Les patients diabétiques de type 2 présentent une densité minérale osseuse accrue comparée à celle des sujets en bonne santé, mais leur risque fracturaire est élevé. Il a été postulé que les incrétinomimétiques (inhibiteurs de la DPP-4 et analogues du GLP-1) pouvaient réduire ce risque fracturaire. Qu'en est-il au terme de cette nouvelle méta-analyse d'études observationnelles?

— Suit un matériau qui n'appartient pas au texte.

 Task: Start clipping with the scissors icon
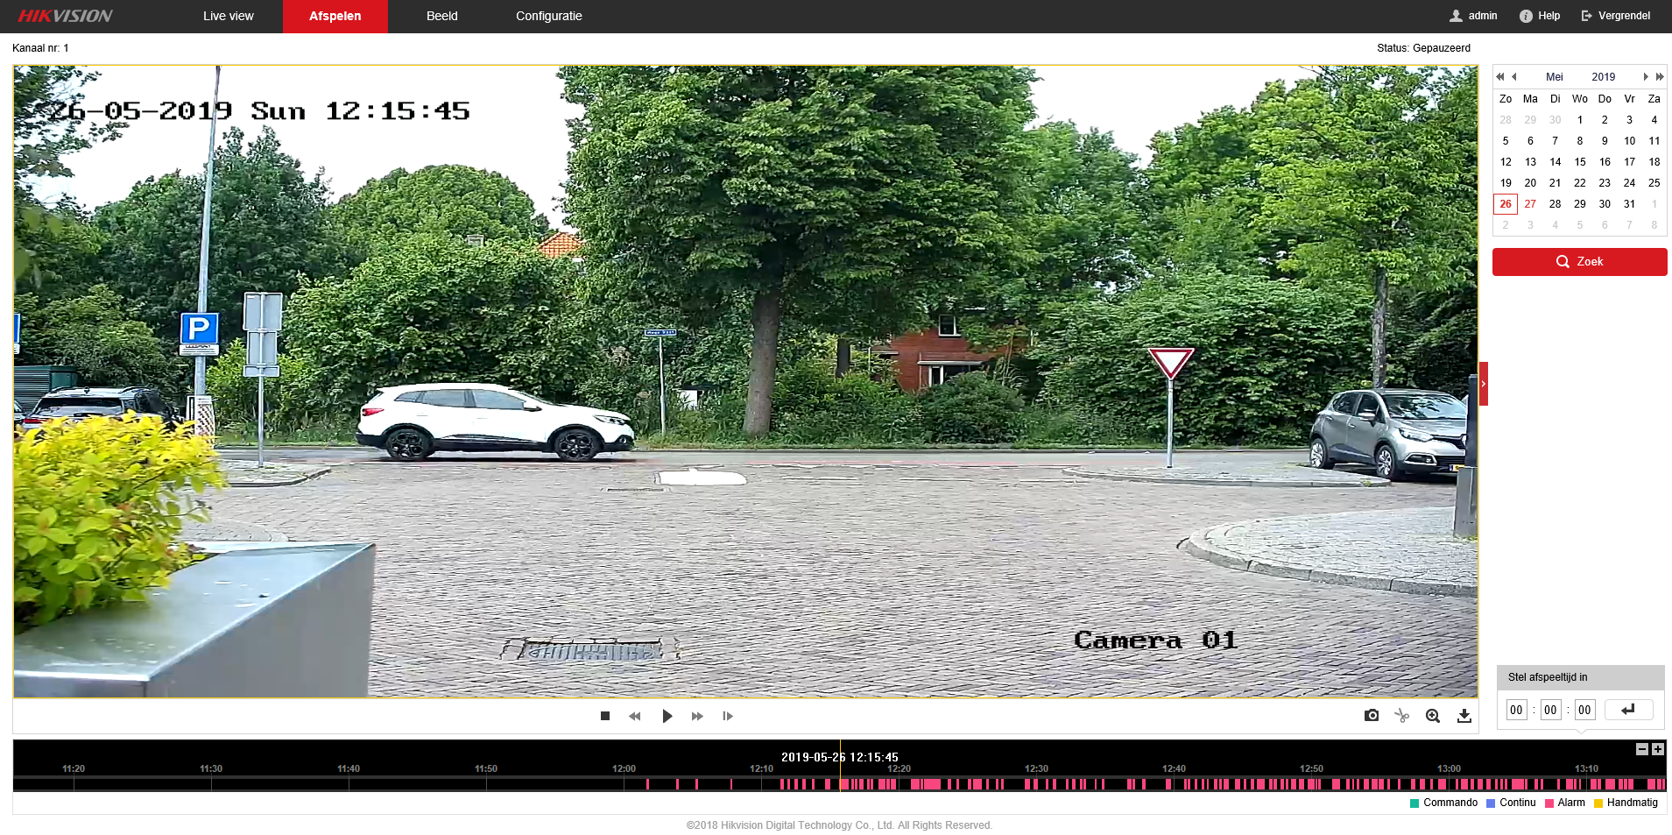pos(1402,716)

Les incrétinomimétiques agissent de manière glucodépendante sur la stimulation d'insuline par les cellules bêta via une augmentation des effets du glucagon-like peptide 1. C'est aujourd'hui un traitement reconnu du diabète de type 2 auquel une méta-analyse d'essais cliniques randomisés a, par le passé, attribué une réduction de 40% du risque de fractures avec l'usage d'un inhibiteur de la DPP-4. On manque toutefois de données sur l'effet de ces médicaments et leur bénéfice potentiel dans des études de vraies vies.
Pas d'effet sur le risque fracturaire
Cette équipe hollandaise1 a utilisé une banque de données de patients diabétiques de type 2 recrutés entre 2007 et 2012 représentative de la population britannique, plus une étude cas-contrôle de patients danois recrutés entre 2007 et 2011 (n= 229.145). Toutes les données ont été rassemblées dans une grande méta-analyse. Le résultat montre qu'il n'y a pas de diminution du risque fracturaire avec l'utilisation d'incrétinomimétiques, (RR = 0,89, CI 95% 0,76-1,03) pour un inhibiteur de la DPP-4 et RR = 1,03, CI95% 0,86-1,20 pour un analogue du GLP-1). Une stratification notamment par la dose de sitagliptine ne montre aucune tendance significative en terme de odd-ratio. La conclusion des auteurs est que l'usage des incrétinomimétiques n'amène pas de diminution du risque fracturaire. Ces résultats sont en ligne avec un autre essai clinique randomisé portant sur 16.492 patients qui comparaient la sitagliptine à un placebo avec un RR = 1,00 pour le risque fracturaire. Le débat semble clos pour cette question.